■ Instructions for the task ■
Turn each line of the entries below into a string in a JSON list, skipping any blank lines. Leave the pictures out of your answer.

■ Supplied data ■
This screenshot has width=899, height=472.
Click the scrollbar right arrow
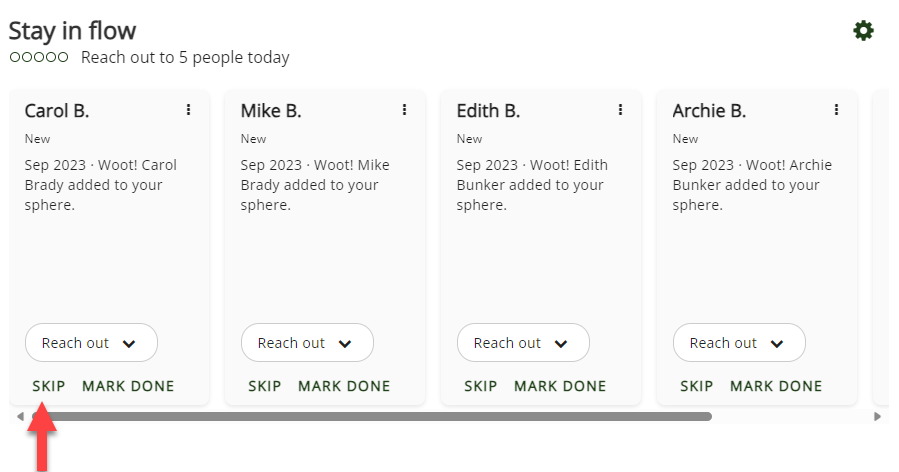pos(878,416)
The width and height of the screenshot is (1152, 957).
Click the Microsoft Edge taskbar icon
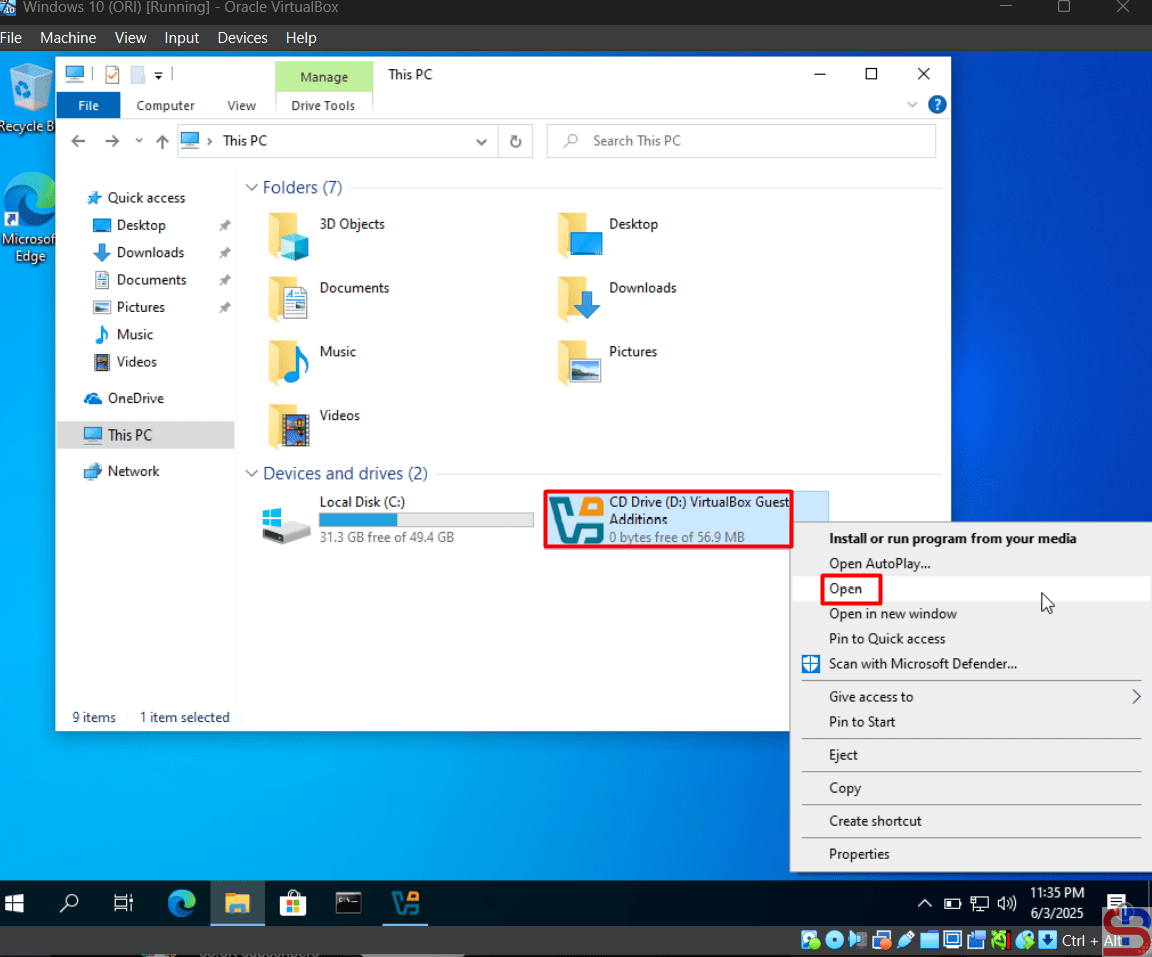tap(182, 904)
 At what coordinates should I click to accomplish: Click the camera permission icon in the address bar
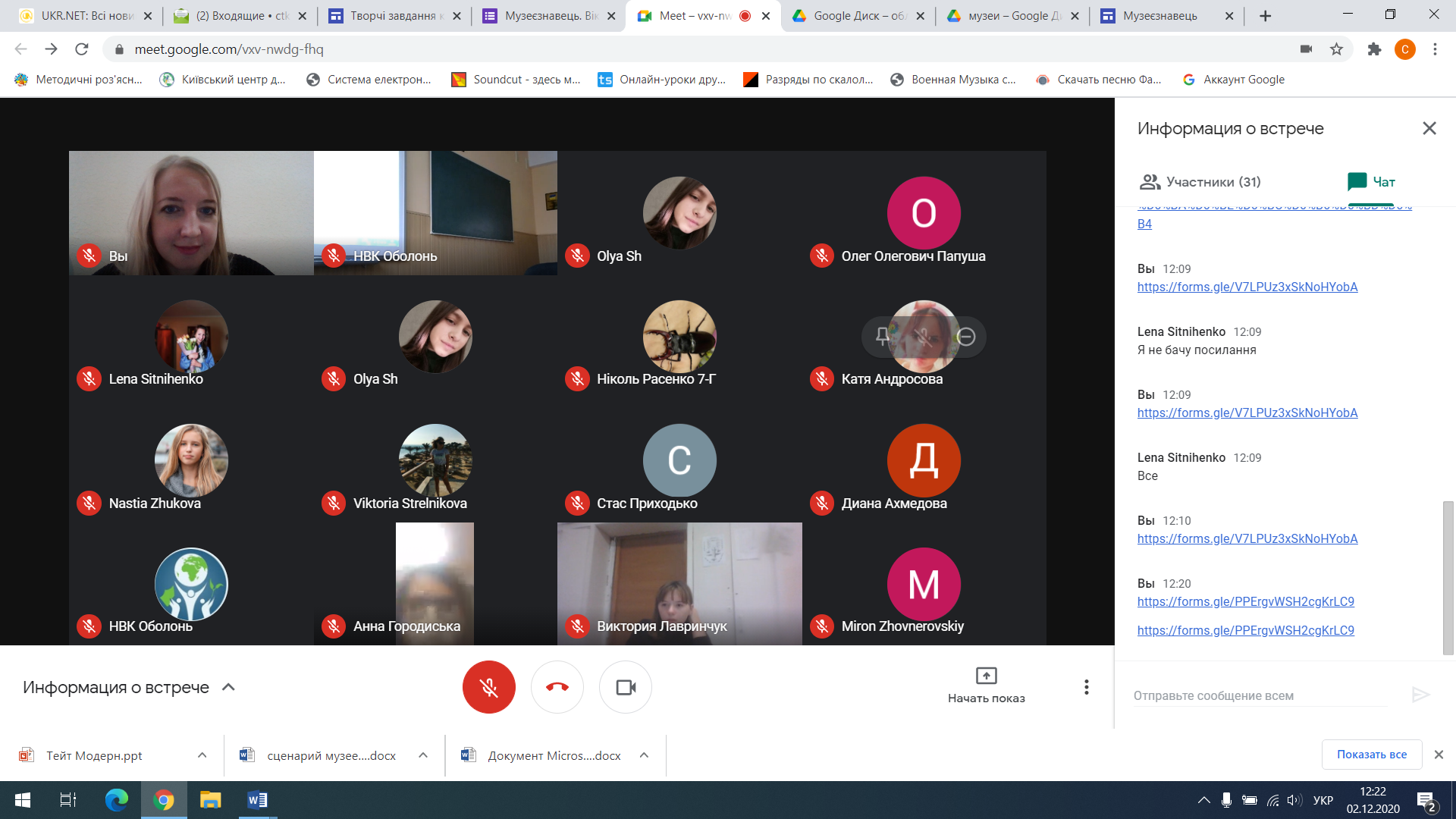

■ Output of the task ■
[
  "This screenshot has width=899, height=472.",
  "Click the scrollbar right arrow",
  "pos(878,416)",
  "The width and height of the screenshot is (1152, 957).",
  "Click the Microsoft Edge taskbar icon",
  "tap(182, 904)",
  " At what coordinates should I click to accomplish: Click the camera permission icon in the address bar"
]